Rektor Universitas Diponegoro (Undip) Yos Johan Utama sangat memahami hal itu. Selama ini, pemberian gelar doktor kehormatan dari Undip selalu melalui serangkaian seleksi. Waktu seleksi pun tidak singkat. Untuk Puan, misalnya, proses seleksi memakan waktu dua tahun. Di ujung proses, semua anggota senat akademik sepakat bulat untuk memberikan gelar Dr HC kepada Puan.
Puan dinilai telah memenuhi syarat sebagai penerima Dr HC bidang kebudayaan dan pembangunan manusia. Kiprahnya saat menjabat Menteri Koordinator Pembangunan Manusia dan Kebudayaan 2014-2019 menunjukan bukti nyata kerja Puan bagi masyarakat, bangsa, dan negara.

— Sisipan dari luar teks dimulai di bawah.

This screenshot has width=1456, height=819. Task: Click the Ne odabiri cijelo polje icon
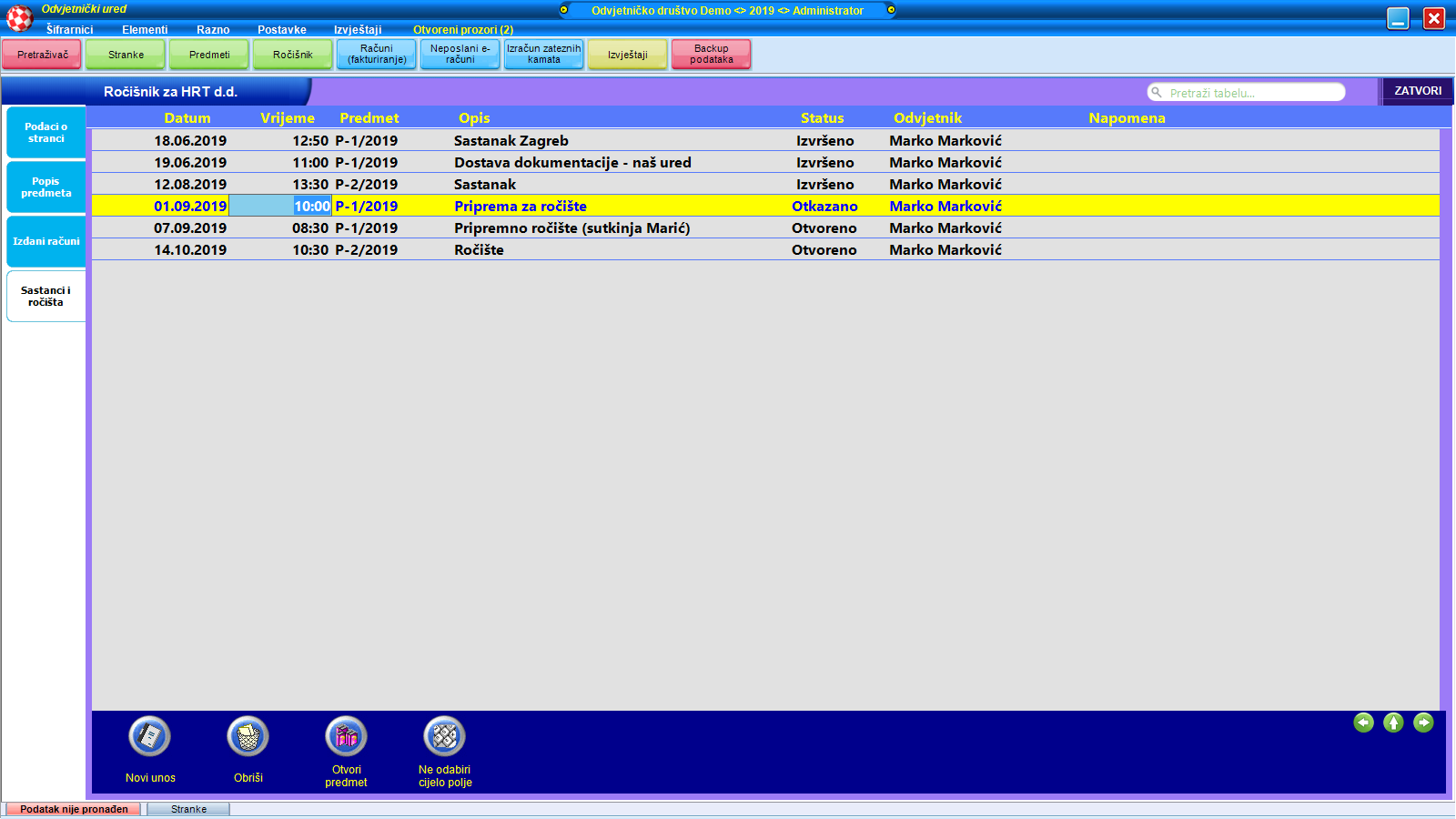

”Dalam sejarah Undip, universitas ini baru 13 kali memberikan Dr HC. Pemberian kepada Mbak Puan ini adalah Dr HC ke-13. Oleh karena itu, pemberian ini bukan main-main, dan telah melalui seleksi yang ketat dan mendapatkan persetujuan dari dewan profesor di Undip,” katanya.
Dalam pidatonya, Puan berbicara mengenai kebudayaan sebagai landasan bagi pembangunan manusia Pancasila, yakni manusia yang berketuhanan, berkemanusiaan, bersatu, bermusyawarah, dan berkeadilan. Nilai-nilai itu ia elaborasikan dari sila-sila di dalam Pancasila.
Menurut dia, hanya dengan rekayasa pembangunan budaya, manusia Pancasila yang memiliki jati diri dan berbudaya Indonesia itu dapat ditumbuhkan. Mustahil manusia Pancasila itu dapat ditumbuhkan tanpa pendidikan dan rekayasan kebudayaan.
”Pendidikan adalah kunci. Sebab, melalui pendidikanlah nilai-nilai kebudayaan bangsa dan jati diri bangsa itu dapat ditanamkan,” kata Puan.
Terlepas dari ide yang dikemukakannya, sosok Puan selaku Ketua DPR perempuan pertama memang istimewa. Ia bukan hanya putri Presiden ke-5 RI Megawati Soekarnoputri, melainkan juga cucu proklamator, Presiden pertama RI Soekarno. Ia juga putri Ketua MPR (2009-2014) Taufiq Kiemas, sosok yang pertama kali merumuskan empat pilar bangsa, yakni Pancasila, Negara Kesatuan Republik Indonesia, Undang-undang Dasar 1945, dan Bhinneka Tunggal Ika.
Tak pelak, Puan mewarisi ”darah biru” perjuangan dan politik kekuasaan di dalam negeri.
Di luar itu, sebagai pemimpin, banyak pula apresiasi kepadanya. Tidak terkecuali dari sesama kolega di Senayan, seperti Ketua MPR Bambang Soesatyo, yang melihat pemberian Dr HC itu bentuk penghargaan atas kerja-kerja Puan. Demikian halnya Wakil Ketua DPR Aziz Syamsuddin yang sekaligus berharap pemberian untuk Puan itu bisa meningkatkan kinerja DPR.
Penghargaan Dr HC memang diharapkan tak menghentikan langkah Puan untuk terus berkarya bagi negara, bangsa, dan rakyat. Karier politik Puan masih panjang, dan tidak tertutup kemungkinan bakal semakin terang. Mengutip ucapan terkenal dari fragmen film Spiderman, with great power comes great responsibility, besarnya kekuasaan disertai pula tanggung jawab besar yang harus diemban.